Strengths and limitations. The strengths of this preliminary study are represented by a homogenous population, given that the same obstetrician who supervised pregnancy delivered the baby as well. This represents an optimal doctor-patient communication situation during pregnancy. The sample size represents a limitation due to the available data and the general lack of official data on C-sections and birth process in Romania. The C-section rate in February 2014 in the unit was 64%, but only 44% of the 117 women interviewed underwent a C-section; as a result, women who had a C-section were underrepresented in the sample. For these reasons, our findings cannot be generalized to all women giving birth in Romania. Nevertheless, we offer first-time insight into Romanian women’s preferences for their mode of delivery and sketch a profile of both patients and doctors involved in the process. Thus, C-section rates across countries should be similar and based on patients’ medical situations, and not on subjective approaches.
Our work aims at raising awareness about the high rate of C-sections in Romania by outlining the profile of patients and doctors behind the choice of C-section as a mode of delivery. We show that, despite the preference of vaginal birth before the onset of labor, the difference between the preferred versus actual birth method may be explained by patients’ perception on C-section as a better and faster procedure, with a lower degree of pain and safer for the fetus. Moreover, the Romanian healthcare system particularities regarding birth have consolidated a higher weight of patients’ voice in the decision regarding the mode of delivery, beyond and despite medical indications. Improving patients’ confidence in the healthcare system, built on competence and fitted hierarchical team position, may lead to choosing the optimal way of birth for childbirth safety and pain control.

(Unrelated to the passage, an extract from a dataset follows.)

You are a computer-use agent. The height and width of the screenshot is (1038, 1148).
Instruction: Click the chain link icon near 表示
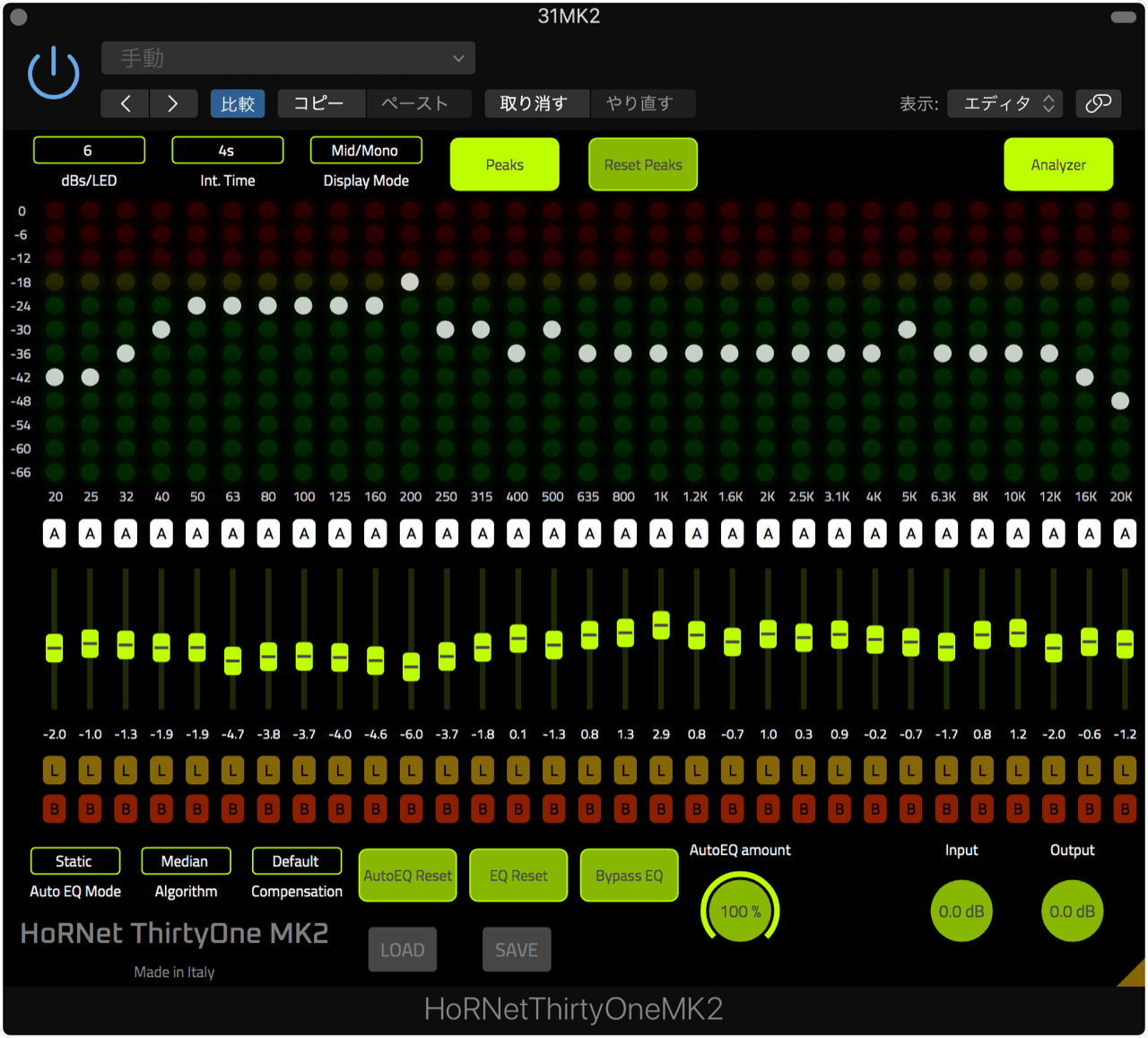pyautogui.click(x=1098, y=103)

Still, questions remaine to be addressed as further research directions. Among them, the critical ones refer to the reliability and accuracy of information sources that pregnant women use before deciding on their mode of delivery, the link between sexual education and the choice of delivery mode, and the desired communication patterns between doctors and patients during pregnancy. One important further research direction should address doctors’ motivations towards performing more C-sections than medically needed and the proper public policy measures to encourage safe natural births.
Declarations. Ethics approval and consent to participate. Data for this study were collected in 2014, within a research grant 20062, approved by the “Carol Davila” University of Medicine and Pharmacy, Bucharest, Romania, and by the maternity management. The participation in the study was voluntary. Datasets used for analysis in the current study are available from the corresponding author on request.
Acknowledgments: We would like to express our deepest appreciation for the time and invaluable comments and suggestions received from Professor Ana Pilar Betrán, leading WHO expert on caesarean sections, regarding our manuscript. The current version reflects the engaging insight that professor Betrán offered to us.
Conflict of interests: The authors declare no conflict of interests.